──────── Extrait choisi ────────

Analysant la récente entrée du PMSD au sein de l’Alliance Lepep, Lindsay Rivière, observateur politique, est d’avis que « le PMSD a plus de cartes en main que les Ivan Collendavelloo, Steven Obeegadoo et Alan Ganoo réunis. Et Pravind Jugnauth le sait, d’où ses concessions à Xavier-Luc Duval. Le dossier Chagos a aussi été abordé dans l’entretien qui suit.

L’accord sur la souveraineté des Chagos à Maurice ne serait-il qu’un leurre ? Que faut-il en penser ?
Le mot ‘leurre’ est peut-être inapproprié, quand les choses sont vues dans un contexte géopolitique plus large, dont il faut saisir toutes les nuances avant de porter un jugement. Même si on ne peut certainement pas évoquer une « victoire décisive » de la juste cause mauricienne et qu’il y a encore plusieurs sujets de controverse sur la table. Il faut en toute honnêteté reconnaître que cet accord constitue quand même pour Maurice une avancée très importante, par rapport à la situation des 60 dernières années. Malgré certaines sérieuses réserves exprimées et son caractère incomplet, l’accord intervenu est objectivement un ‘breakthrough’ qui ouvre certaines perspectives nouvelles pour Maurice.

Mais encore…
Pour l’heure, ce n’est encore qu’un accord politique entre deux gouvernements, pas encore ratifié et signé et non un Traité formel, qui requerra d’ailleurs un vote au Parlement britannique. Il suscite déjà, on le voit, plusieurs objections dans l’Opposition mauricienne, parmi les Conservateurs anglais et même parmi  les Chagossiens de Londres qui veulent, eux, que les Chagos demeurent britanniques. D’autre part, des actions légales ne sont pas à exclure. La proposition de Traité demandera beaucoup de clarifications et de négociations en 2025, notamment sur le concept de la souveraineté mauricienne reconnue (non pas partagée) mais déléguée à la Grande-Bretagne sur Diego Garcia ou encore sur les compensations financières prévues.

────────

#### Énoncé 1
Répondez aux questions suivantes d'après l'entretien sur l'accord des Chagos.
(a) Quelle fonction l'entretien attribue-t-il à Lindsay Rivière ?
(b) Par rapport à quelle situation l'accord constitue-t-il une avancée très importante pour Maurice ?
(c) Que veulent les Chagossiens de Londres ?
#### Énoncé 2
Traduisez en anglais cette phrase de l'entretien sur l'accord des Chagos : « Pour l’heure, ce n’est encore qu’un accord politique entre deux gouvernements, pas encore ratifié et signé et non un Traité formel, qui requerra d’ailleurs un vote au Parlement britannique. »
#### Énoncé 3
Prolongez l'entretien sur l'accord des Chagos à partir de sa dernière phrase.

──────── Données ────────

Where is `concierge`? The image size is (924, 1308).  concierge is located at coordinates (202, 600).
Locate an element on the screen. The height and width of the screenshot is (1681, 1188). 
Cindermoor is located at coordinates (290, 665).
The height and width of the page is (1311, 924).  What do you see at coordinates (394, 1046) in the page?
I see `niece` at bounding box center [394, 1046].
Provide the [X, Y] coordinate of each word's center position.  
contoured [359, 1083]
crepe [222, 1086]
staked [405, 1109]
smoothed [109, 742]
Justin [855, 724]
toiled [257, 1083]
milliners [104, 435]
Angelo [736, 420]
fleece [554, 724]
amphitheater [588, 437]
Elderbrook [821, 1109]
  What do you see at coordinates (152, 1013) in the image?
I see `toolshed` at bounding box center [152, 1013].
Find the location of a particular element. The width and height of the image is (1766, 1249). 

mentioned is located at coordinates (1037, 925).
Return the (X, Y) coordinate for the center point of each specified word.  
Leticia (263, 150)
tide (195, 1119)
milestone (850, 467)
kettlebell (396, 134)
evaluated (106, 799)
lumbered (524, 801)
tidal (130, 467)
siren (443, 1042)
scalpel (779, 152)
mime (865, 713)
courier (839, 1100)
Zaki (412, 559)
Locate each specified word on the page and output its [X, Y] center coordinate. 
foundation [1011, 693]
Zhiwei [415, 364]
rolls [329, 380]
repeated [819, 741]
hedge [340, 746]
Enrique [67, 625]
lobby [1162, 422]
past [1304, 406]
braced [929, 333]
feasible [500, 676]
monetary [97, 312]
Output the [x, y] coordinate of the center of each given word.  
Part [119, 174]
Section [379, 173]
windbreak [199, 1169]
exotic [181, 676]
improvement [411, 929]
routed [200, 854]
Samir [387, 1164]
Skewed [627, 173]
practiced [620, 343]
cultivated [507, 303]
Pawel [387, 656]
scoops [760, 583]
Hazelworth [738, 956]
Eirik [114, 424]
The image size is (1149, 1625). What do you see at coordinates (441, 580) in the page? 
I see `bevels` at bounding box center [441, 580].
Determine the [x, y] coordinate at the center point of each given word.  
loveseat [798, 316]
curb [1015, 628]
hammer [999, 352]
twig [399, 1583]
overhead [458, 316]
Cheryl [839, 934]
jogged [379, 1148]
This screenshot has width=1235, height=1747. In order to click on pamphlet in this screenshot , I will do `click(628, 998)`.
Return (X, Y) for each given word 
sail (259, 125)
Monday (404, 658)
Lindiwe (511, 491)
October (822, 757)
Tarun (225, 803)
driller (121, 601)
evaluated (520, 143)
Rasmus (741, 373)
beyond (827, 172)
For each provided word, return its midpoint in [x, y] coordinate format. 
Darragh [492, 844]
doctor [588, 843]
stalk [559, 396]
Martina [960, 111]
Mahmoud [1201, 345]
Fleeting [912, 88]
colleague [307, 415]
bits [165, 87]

────────

#### Réponse attendue 1
(a) Il est observateur politique.
(b) Par rapport à la situation des 60 dernières années.
(c) Ils veulent que les Chagos demeurent britanniques.

#### Réponse attendue 2
For now, it is still only a political agreement between two governments, not yet ratified and signed, and not a formal Treaty, which will moreover require a vote in the British Parliament.

#### Réponse attendue 3
Quels sont les acquis les plus importants de cet accord ?
 Ils sont plusieurs :

1. Après des décennies de désaccord et de flou, la souveraineté juridique mauricienne sur l’ensemble de l’archipel des Chagos (y compris Diégo Garcia) est enfin acquise aux yeux du monde, la Grande-Bretagne, selon le Foreign Secretary David Lammy,« agreeing to Mauritius sovereignty over the entire islands, including Diego Garcia »). Sur le plan strictement légal et diplomatique, ce n’est pas rien. Même si cette souveraineté mauricienne sur Diego Garcia est non pas partagée mais volontairement déléguée par le gouvernement mauricien à Londres. La question se pose toutefois :  « Un pays peut-il ‘déléguer’ sa souveraineté ? » 

2. Le British Indian Ocean Territory (BIOT) disparaît. Maurice est reconnue comme propriétaire de l’ensemble de l’archipel (65 îlots) et de tout ce qui trouve dans la zone maritime de celui-ci.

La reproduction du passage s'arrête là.